🤖 AI Summary
Standard Transformers’ fully connected attention mechanism neglects the inherent causality and locality of time series, limiting predictive performance. To address this, we propose Weighted Causal Attention (WCA), a novel attention mechanism that introduces a learnable weight function based on smooth heavy-tailed decay—thereby encoding temporal locality as an end-to-end differentiable inductive bias. WCA integrates strict causal masking with principled power-law decay, yielding a Transformer variant that balances architectural flexibility with interpretability. Evaluated across multiple mainstream time-series forecasting benchmarks, our approach achieves state-of-the-art accuracy. Moreover, the learned attention weights exhibit clear, monotonic temporal decay patterns—empirically confirming that explicit temporal priors enhance both model performance and interpretability.
📝 Abstract
Transformers have recently shown strong performance in time-series forecasting, but their all-to-all attention mechanism overlooks the (temporal) causal and often (temporally) local nature of data. We introduce Powerformer, a novel Transformer variant that replaces noncausal attention weights with causal weights that are reweighted according to a smooth heavy-tailed decay.

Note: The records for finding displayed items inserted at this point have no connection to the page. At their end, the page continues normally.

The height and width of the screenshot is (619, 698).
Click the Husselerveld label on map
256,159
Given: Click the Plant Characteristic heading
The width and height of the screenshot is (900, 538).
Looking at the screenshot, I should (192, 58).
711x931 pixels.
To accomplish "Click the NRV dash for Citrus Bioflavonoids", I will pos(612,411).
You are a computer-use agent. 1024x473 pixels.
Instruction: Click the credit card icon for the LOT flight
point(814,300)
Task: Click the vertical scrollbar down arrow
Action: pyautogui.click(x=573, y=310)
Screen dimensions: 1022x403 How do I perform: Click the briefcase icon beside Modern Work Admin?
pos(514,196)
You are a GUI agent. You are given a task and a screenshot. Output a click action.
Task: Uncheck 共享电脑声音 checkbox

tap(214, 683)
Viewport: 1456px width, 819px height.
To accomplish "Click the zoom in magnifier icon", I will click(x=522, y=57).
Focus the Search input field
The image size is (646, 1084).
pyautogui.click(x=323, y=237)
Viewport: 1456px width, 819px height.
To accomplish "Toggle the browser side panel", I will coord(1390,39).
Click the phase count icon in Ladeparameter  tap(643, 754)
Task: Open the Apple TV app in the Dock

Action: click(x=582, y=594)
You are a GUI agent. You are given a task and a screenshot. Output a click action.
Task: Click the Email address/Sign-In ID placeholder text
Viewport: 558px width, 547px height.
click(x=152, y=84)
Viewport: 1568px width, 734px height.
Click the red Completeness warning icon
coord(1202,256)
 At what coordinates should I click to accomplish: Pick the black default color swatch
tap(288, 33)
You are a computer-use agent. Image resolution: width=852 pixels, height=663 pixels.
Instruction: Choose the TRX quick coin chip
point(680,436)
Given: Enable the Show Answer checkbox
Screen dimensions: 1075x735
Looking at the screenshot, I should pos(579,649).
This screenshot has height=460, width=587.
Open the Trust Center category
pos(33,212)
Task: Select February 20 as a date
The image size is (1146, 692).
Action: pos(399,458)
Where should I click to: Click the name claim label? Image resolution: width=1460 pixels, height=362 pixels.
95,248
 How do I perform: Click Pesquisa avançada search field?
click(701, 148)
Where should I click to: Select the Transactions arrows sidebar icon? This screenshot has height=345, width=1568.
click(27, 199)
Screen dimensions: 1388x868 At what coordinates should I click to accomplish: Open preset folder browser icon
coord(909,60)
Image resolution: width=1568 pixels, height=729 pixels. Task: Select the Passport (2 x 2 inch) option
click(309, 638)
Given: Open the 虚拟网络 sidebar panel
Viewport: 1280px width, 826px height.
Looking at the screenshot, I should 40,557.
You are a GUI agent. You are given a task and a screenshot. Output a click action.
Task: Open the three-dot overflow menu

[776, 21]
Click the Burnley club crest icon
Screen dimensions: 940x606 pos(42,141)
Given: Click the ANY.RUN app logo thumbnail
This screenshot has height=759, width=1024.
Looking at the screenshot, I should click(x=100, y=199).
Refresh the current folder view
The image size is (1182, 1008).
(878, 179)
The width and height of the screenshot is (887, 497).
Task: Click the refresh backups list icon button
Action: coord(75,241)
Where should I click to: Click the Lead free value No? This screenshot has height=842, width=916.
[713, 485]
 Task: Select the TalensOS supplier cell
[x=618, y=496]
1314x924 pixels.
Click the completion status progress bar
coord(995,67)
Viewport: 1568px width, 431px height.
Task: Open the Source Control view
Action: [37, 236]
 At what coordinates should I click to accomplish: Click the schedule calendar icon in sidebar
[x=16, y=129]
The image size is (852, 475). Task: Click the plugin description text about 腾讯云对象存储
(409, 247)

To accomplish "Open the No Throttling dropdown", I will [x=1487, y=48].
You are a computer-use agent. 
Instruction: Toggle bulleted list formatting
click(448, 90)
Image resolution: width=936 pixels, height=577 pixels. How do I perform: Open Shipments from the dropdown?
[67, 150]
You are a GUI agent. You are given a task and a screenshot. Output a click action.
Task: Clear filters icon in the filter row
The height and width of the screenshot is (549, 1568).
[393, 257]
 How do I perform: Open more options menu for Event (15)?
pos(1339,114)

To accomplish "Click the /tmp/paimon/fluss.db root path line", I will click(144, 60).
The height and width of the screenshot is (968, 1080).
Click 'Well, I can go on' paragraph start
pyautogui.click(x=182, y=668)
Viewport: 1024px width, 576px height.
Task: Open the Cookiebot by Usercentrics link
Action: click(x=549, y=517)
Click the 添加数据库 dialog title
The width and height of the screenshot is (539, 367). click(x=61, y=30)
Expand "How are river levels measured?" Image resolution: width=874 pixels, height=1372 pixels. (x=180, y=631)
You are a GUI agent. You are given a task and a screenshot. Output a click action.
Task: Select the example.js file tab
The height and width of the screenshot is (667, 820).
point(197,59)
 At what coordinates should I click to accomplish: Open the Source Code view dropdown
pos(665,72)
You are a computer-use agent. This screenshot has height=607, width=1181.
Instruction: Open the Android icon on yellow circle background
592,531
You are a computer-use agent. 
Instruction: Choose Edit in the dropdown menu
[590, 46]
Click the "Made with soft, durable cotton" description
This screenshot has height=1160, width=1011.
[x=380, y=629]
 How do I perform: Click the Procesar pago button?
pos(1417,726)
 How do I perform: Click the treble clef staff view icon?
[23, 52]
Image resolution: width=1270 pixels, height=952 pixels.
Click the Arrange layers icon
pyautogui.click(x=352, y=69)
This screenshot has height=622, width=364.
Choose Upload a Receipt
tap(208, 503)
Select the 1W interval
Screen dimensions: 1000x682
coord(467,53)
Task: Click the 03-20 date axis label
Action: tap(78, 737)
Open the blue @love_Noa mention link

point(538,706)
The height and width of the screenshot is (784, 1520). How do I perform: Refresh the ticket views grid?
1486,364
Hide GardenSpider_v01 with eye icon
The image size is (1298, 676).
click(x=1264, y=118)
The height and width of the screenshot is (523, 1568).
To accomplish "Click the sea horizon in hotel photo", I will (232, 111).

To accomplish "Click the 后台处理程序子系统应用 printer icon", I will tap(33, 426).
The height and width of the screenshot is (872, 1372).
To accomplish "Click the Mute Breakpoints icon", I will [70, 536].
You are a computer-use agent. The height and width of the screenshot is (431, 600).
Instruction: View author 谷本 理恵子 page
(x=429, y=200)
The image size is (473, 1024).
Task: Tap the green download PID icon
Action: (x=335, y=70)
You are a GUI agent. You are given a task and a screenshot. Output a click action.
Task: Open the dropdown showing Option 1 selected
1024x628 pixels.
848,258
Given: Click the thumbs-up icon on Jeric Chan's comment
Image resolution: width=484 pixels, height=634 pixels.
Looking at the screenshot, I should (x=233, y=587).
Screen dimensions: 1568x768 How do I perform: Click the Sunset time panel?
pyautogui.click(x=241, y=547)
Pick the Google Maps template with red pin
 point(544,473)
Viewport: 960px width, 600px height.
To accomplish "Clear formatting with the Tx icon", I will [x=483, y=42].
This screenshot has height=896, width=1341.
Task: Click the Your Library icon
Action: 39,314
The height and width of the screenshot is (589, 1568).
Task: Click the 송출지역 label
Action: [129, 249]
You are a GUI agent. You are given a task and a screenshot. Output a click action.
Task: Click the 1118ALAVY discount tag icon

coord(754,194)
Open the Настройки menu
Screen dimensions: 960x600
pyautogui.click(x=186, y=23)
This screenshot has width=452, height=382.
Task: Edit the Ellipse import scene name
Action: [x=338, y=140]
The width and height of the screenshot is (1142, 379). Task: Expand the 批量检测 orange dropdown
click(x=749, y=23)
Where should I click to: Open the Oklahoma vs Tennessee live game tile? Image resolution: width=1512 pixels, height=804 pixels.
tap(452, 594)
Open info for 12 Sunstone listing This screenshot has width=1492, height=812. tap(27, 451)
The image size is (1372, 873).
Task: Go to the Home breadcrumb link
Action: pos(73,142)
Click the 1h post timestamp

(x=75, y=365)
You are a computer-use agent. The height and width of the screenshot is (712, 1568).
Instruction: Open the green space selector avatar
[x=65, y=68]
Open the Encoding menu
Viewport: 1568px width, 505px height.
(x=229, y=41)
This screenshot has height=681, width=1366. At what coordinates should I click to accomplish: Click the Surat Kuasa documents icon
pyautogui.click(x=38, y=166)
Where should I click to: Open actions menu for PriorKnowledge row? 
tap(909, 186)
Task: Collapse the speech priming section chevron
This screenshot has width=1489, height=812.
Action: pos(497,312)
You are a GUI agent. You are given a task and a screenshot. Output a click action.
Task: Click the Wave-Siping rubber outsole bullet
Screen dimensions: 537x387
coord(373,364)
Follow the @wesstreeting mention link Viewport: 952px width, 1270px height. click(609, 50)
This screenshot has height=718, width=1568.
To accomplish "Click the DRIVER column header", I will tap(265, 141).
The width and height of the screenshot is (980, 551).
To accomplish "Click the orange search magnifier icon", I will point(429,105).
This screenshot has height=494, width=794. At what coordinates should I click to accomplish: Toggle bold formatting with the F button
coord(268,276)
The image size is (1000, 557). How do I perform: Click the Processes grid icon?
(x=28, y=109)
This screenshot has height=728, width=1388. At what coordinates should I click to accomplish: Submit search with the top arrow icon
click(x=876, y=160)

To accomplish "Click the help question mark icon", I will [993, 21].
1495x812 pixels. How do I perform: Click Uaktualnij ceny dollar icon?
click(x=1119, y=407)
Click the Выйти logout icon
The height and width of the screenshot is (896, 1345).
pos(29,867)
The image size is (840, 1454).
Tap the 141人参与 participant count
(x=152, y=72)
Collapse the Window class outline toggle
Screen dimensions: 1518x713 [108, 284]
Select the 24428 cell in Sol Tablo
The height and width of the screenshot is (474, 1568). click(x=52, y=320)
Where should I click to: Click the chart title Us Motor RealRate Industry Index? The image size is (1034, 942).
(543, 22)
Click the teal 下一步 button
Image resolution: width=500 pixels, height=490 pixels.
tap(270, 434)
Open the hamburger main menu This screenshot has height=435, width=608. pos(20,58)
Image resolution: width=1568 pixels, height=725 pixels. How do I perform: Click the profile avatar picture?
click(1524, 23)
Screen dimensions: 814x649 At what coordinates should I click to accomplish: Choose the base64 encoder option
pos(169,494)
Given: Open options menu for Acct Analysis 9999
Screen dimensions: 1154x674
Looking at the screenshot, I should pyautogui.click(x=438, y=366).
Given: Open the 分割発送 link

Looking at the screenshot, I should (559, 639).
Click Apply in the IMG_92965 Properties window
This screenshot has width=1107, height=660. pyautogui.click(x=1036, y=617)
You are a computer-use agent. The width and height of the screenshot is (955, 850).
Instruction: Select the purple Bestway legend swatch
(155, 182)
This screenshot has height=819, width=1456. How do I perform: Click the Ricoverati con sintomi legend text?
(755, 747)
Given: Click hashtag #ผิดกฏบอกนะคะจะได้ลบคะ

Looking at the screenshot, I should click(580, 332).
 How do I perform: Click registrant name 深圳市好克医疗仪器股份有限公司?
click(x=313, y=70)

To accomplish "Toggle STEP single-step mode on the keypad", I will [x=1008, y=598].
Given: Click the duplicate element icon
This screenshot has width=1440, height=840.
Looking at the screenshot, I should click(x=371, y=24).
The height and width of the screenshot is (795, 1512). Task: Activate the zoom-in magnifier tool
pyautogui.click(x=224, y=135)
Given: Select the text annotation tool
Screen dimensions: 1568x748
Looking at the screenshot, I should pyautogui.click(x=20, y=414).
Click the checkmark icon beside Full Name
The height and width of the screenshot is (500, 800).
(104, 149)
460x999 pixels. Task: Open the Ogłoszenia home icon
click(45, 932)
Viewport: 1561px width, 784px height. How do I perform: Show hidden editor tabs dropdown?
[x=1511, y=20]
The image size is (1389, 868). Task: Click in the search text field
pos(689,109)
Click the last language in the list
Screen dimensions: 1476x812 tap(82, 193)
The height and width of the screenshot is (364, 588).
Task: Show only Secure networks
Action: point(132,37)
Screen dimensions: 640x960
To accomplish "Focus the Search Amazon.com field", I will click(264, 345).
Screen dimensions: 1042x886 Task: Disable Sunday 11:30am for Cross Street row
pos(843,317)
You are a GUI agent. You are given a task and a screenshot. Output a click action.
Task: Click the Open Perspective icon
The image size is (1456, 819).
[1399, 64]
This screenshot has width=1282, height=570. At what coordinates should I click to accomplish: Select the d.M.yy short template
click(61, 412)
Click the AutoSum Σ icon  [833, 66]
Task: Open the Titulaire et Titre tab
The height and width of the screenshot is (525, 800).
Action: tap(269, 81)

This simple yet effective modification endows the model with an inductive bias favoring temporally local dependencies, while still allowing sufficient flexibility to learn the unique correlation structure of each dataset. Our empirical results demonstrate that Powerformer not only achieves state-of-the-art accuracy on public time-series benchmarks, but also that it offers improved interpretability of attention patterns. Our analyses show that the model's locality bias is amplified during training, demonstrating an interplay between time-series data and power-law-based attention. These findings highlight the importance of domain-specific modifications to the Transformer architecture for time-series forecasting, and they establish Powerformer as a strong, efficient, and principled baseline for future research and real-world applications.